If an individual candidate wins the relative majority in a constituency, he or she will definitely receive the direct mandate (see currently Section 6 Paragraph 2 in conjunction with Section 20 Paragraph 3 of the Federal Election Act). However, this has only occurred in the initial Bundestag election of 1949. Before the election law amendment of 2023, this also applied to candidates of a party that had received neither more than 5% of the second votes nor the basic mandates, which meant that after the 2002 German federal election, the Party of Democratic Socialism (PDS) was represented in the Bundestag with two MPs.

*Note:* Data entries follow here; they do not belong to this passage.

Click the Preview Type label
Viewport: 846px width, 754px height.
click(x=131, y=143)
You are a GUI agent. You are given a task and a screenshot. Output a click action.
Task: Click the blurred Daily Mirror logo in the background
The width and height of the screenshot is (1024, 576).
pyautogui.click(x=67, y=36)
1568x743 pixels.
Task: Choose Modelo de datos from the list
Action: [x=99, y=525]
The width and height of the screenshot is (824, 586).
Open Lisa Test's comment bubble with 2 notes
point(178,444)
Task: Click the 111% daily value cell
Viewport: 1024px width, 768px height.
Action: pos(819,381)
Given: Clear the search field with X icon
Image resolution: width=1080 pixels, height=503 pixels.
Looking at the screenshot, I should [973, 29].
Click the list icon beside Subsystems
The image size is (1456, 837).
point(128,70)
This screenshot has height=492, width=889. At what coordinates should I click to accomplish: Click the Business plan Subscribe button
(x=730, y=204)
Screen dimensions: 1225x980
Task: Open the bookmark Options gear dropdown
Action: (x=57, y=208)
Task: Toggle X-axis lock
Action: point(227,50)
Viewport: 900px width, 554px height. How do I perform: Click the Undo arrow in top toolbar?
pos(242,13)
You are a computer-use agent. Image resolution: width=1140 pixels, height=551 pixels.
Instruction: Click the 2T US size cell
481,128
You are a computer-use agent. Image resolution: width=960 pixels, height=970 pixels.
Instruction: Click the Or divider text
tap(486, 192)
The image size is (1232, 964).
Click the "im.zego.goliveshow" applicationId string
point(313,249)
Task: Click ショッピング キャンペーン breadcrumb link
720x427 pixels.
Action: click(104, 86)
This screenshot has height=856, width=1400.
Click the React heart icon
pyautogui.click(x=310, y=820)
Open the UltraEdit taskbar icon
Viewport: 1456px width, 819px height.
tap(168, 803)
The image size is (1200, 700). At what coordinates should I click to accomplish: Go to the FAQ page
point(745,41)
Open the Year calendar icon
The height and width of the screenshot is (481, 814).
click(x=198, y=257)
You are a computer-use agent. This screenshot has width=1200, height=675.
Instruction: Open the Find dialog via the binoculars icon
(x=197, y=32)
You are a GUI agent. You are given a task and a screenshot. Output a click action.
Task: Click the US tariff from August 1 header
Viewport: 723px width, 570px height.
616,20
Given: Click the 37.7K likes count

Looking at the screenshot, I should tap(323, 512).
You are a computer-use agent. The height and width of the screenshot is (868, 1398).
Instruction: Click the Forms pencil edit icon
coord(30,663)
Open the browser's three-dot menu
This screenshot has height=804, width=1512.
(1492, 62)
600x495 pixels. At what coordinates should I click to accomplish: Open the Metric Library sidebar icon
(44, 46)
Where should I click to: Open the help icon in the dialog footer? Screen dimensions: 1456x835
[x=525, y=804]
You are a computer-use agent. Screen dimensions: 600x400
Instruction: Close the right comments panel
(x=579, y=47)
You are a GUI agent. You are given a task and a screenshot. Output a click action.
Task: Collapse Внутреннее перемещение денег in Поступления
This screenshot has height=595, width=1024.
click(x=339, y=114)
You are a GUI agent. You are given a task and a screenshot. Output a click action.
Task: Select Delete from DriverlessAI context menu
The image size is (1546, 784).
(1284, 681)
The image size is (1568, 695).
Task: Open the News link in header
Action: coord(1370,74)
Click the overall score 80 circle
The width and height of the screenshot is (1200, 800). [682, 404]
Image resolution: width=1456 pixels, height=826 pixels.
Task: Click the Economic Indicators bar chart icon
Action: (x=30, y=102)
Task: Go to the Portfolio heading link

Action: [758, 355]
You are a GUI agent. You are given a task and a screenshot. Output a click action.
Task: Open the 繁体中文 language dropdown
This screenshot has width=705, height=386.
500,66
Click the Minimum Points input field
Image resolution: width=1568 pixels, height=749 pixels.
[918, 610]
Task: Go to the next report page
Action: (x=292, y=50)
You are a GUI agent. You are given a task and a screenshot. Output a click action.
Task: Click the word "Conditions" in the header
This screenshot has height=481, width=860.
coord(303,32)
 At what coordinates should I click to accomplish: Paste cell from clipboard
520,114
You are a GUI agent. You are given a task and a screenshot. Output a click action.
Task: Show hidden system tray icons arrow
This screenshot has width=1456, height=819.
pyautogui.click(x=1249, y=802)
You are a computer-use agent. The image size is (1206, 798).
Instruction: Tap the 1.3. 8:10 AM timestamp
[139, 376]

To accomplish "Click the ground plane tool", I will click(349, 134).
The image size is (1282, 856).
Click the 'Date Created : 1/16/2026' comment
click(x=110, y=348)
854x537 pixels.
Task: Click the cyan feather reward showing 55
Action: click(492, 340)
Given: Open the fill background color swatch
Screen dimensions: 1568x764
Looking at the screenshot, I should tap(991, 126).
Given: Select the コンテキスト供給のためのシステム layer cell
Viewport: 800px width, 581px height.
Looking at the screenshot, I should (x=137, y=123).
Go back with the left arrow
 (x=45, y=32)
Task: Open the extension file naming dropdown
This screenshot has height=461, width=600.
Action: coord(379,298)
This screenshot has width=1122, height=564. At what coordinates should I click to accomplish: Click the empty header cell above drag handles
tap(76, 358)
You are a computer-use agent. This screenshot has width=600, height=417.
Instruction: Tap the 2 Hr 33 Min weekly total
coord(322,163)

Members of the Bundestag elected via direct mandates by party
| Year | CDU | CSU | SPD | FDP | BP | DP | Zentrum | PDS/ Die Linke | Bündnis 90/ Grüne | AfD | Unabhängige | Total |
|---|---|---|---|---|---|---|---|---|---|---|---|---|
| 1949 | 91 | 24 | 96 | 12 | 11 | 5 | – | – | – | – | 3 | 242 |
| 1953 | 130 | 42 | 45 | 14 | – | 10 | 1 | – | – | – | – | 242 |
| 1957 | 147 | 47 | 46 | 1 | – | 6 | – | – | – | – | – | 247 |
| 1961 | 114 | 42 | 91 | – | – | – | – | – | – | – | – | 247 |
| 1965 | 118 | 36 | 94 | – | – | – | – | – | – | – | – | 248 |
| 1969 | 87 | 34 | 127 | – | – | – | – | – | – | – | – | 248 |
| 1972 | 65 | 31 | 152 | – | – | – | – | – | – | – | – | 248 |
| 1976 | 94 | 40 | 114 | – | – | – | – | – | – | – | – | 248 |
| 1980 | 81 | 40 | 127 | – | – | – | – | – | – | – | – | 248 |
| 1983 | 136 | 44 | 68 | – | – | – | – | – | – | – | – | 248 |
| 1987 | 124 | 45 | 79 | – | – | – | – | – | – | – | – | 248 |
| 1990 | 192 | 43 | 91 | 1 | – | – | – | 1 | – | – | – | 328 |
| 1994 | 177 | 44 | 103 | – | – | – | – | 4 | – | – | – | 328 |
| 1998 | 74 | 38 | 212 | – | – | – | – | 4 | – | – | – | 328 |
| 2002 | 82 | 43 | 171 | – | – | – | – | 2 | 1 | – | – | 299 |
| 2005 | 106 | 44 | 145 | – | – | – | – | 3 | 1 | – | – | 299 |
| 2009 | 173 | 45 | 64 | – | – | – | – | 16 | 1 | – | – | 299 |
| 2013 | 191 | 45 | 58 | – | – | – | – | 4 | 1 | – | – | 299 |
| 2017 | 185 | 46 | 59 | – | – | – | – | 5 | 1 | 3 | – | 299 |
| 2021 | 98 | 45 | 121 | – | – | – | – | 3 | 16 | 16 | – | 299 |

=== State elections ===
The members of most state parliaments are partly elected directly in their constituency and partly via their party's electoral list (a candidate may only stand in one constituency). Only in Hamburg, Bremen and Saarland are there no single-member constituencies. The proportion of direct mandates in the total number of seats varies between the different federal states. In principle, the procedure for allocating seats is similar. There are compensatory mandates everywhere for overhang mandates. In Mecklenburg-Western Pomerania, Lower Saxony, Saxony and Saxony-Anhalt, the number of compensatory mandates is limited, so that unbalanced overhang mandates can arise.

There are no electoral lists in the election to the Landtag of Baden-Württemberg. Here, direct mandates, which are called first mandates in Baden-Württemberg, are awarded to the winners of the respective constituencies and second mandates to the defeated constituency candidates with the highest share of the vote.